What Really Happened To The Franklin Expedition
Per the Parks Canada website, Sir John Franklin sailed from England in 1845 with two ships, the HMS Erebus and the HMS Terror. According to the Canadian Encyclopedia, he was already known for his part "in several high-profile expeditions to the Canadian Arctic that mapped large stretches of unknown coastline." The intent of his 1845 expedition was to complete Britain's exploration of the Northwest Passage. The "best-equipped and most technologically advanced Arctic expedition to that date" set sail on May 19 with a crew of 134 men and enough provisions to last three years. Despite the planning and care that went into preparing for the journey, the boats disappeared just two months later. The Canadian Encyclopedia notes that whaling boats last spotted the ships sailing into the Baffin Bay on July 26, 1845, while Parks Canada reports that "the ships and crew were last seen by Inuit on King William Island and never returned to England."
A National Geographic interview with Paul Watson, author of Ice Ghosts: The Epic Hunt for the Lost Franklin Expedition, detailed the campaign led by Franklin's wife Jane to find the lost expedition, which turned into "the longest, broadest and most expensive search for two lost ships in maritime history." The search was unsuccessful and the fate of John Franklin and his crew was unknown until 2014.
Almost perfectly preserved
As National Geographic relates, an Inuit man, Louie Kamookak, made possible the discovery of the missing expedition. Kamookak remembered hearing stories as a child from a local woman who had found items such as a butter knife and rifle casings. As an adult, he realized the items might be connected to the Franklin expedition and researched Inuit oral history to find more possibly related stories that might indicate where the ships had disappeared. At the same time, archaeologists and historians were doing their own research.

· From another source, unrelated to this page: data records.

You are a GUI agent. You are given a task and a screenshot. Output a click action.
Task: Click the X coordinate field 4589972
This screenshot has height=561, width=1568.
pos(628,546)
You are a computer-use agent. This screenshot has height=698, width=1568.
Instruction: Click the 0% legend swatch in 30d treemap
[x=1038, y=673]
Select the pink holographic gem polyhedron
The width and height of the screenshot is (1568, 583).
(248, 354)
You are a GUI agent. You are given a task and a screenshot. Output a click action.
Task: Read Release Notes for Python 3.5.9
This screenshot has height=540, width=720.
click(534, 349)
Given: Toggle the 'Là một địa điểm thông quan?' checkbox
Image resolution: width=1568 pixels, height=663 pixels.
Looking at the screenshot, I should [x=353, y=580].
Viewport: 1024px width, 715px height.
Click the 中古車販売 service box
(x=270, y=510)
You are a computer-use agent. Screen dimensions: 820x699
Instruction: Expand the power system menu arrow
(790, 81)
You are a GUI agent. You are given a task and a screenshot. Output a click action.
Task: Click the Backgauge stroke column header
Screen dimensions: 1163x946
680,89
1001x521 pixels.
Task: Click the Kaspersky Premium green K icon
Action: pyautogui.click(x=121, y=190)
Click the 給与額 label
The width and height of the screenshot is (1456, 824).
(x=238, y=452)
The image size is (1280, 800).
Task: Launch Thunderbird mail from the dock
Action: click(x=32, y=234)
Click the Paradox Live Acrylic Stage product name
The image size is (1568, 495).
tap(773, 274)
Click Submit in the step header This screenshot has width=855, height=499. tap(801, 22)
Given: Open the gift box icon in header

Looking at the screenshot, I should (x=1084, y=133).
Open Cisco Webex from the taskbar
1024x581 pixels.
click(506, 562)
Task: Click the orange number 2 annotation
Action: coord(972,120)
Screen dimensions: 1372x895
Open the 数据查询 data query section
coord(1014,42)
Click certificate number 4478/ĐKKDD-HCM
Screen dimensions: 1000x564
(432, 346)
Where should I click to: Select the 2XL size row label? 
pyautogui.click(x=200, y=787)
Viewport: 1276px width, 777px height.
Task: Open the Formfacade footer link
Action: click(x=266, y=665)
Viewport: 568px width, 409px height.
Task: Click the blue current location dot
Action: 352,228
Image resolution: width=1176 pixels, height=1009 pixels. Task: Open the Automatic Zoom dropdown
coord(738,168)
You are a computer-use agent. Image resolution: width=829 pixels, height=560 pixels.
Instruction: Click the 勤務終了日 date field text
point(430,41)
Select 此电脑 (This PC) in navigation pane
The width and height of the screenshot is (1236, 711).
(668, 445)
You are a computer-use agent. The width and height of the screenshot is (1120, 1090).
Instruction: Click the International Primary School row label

In 2014, the Canadian government sponsored the Victoria Strait Expedition. According to Canadian Geographic, this was "the most ambitious search for the lost ships of the Franklin Expedition to date." An "unprecedented number of public and private organizations [came] together to search for artifacts ... exploring the sections of seabed where the ships were last seen for the first time." Watson told National Geographic that during this expedition, "H.M.S Erebus was discovered in relatively shallow water and almost perfectly preserved, except for the stern, which had been bitten away, probably by ice." Furthermore, we now know that Franklin died on the ship "because a note was found saying he died before the ships were abandoned." Parks Canada reports that the area in which the expedition found the Erebus had been previously identified by Inuit people; the expedition found the other missing ship, H.M.S. Terror, two weeks later. The ships are contained within a National Historic site co-managed by Inuit and Parks Canada.